Duuuuude grab some shell broooo...its Crush!! 🐢🌊


----------



## Sequoiha (Sep 28, 2007)

Thats a cool video,, I didnt see any lion fish in it,, are yall starting to take a toll on them..


----------



## WhackUmStackUm (Jan 31, 2010)

Sequoiha said:


> Thats a cool video,, I didnt see any lion fish in it,, are yall starting to take a toll on them..


I saw one very small lionfish on that dive, but I've never seen more an a couple on the Oriskany at one time. That being said, I have seen fewer lionfish this year than last year. Some wrecks are completely free of them. Much to my surprise, most of the natural bottom spots that I have been on this year have few lionfish. On average the lionfish seem bigger. The Antares has many BIG ones on it.


----------



## daniel9829 (Jan 31, 2009)

cool


----------



## Telum Pisces (Sep 27, 2007)

Cool video. Been a while since I've been out to the Oriskany.

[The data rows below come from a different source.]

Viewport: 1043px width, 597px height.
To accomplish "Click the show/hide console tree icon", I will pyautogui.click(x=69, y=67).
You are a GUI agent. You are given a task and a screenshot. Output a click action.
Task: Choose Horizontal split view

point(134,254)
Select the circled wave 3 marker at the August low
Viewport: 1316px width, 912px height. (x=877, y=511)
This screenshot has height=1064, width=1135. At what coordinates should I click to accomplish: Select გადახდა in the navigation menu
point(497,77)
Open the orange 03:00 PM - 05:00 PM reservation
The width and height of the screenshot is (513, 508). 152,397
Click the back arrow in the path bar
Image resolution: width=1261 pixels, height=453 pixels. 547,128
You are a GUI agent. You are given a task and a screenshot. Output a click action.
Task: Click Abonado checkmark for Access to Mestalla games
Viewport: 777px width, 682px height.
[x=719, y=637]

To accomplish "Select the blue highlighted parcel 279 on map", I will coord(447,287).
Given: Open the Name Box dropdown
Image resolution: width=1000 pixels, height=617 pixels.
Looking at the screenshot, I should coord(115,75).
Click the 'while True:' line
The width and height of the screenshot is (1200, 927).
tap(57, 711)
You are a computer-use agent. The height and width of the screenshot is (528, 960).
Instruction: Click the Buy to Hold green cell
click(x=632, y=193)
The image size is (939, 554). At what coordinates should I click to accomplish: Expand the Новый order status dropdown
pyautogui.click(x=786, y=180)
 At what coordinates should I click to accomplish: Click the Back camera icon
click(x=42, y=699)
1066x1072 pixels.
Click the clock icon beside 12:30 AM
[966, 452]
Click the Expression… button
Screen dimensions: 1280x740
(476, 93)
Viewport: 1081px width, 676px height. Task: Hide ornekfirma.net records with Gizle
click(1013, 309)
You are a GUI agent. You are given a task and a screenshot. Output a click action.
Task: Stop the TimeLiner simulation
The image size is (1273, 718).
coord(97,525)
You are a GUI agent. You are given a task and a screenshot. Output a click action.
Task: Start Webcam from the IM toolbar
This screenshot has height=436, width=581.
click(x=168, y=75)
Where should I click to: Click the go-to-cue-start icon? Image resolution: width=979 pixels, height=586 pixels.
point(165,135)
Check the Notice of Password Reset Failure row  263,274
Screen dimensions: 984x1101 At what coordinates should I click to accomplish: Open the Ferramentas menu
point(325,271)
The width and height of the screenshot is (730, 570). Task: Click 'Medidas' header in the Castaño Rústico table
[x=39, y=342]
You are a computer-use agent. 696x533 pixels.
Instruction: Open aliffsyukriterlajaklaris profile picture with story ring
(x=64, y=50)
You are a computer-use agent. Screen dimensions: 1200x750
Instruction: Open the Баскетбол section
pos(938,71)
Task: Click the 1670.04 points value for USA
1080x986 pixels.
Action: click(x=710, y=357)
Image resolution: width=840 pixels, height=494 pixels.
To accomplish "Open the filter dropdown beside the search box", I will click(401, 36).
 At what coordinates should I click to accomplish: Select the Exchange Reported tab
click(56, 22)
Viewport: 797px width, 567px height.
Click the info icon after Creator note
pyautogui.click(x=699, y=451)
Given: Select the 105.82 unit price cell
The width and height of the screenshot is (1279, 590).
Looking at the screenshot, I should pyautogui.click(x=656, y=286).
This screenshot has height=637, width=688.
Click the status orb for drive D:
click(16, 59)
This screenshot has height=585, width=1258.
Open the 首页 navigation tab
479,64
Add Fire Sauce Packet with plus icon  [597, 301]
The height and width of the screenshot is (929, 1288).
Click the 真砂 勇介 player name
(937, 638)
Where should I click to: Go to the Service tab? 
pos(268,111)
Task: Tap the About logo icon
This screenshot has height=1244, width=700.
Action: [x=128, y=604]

Dang turtle has been the only thing that has tried to bite me underwater. I was diving on a tug to the south of Pensacola pass and shooting a bunch of sheepshead. I felt a bump from behind and turned around to see this huge turtle with it's mouth wide open about to chomp down on my leg. It wasn't triying to bite my fish on my stinger. It was after me. I quickly shoved it away and it kept pestering the mess out of me. Had to end the dive early because of the dang turtle.


----------



## ButlerCoOwner (Oct 10, 2008)

Great video!!! Thanks for sharing.


----------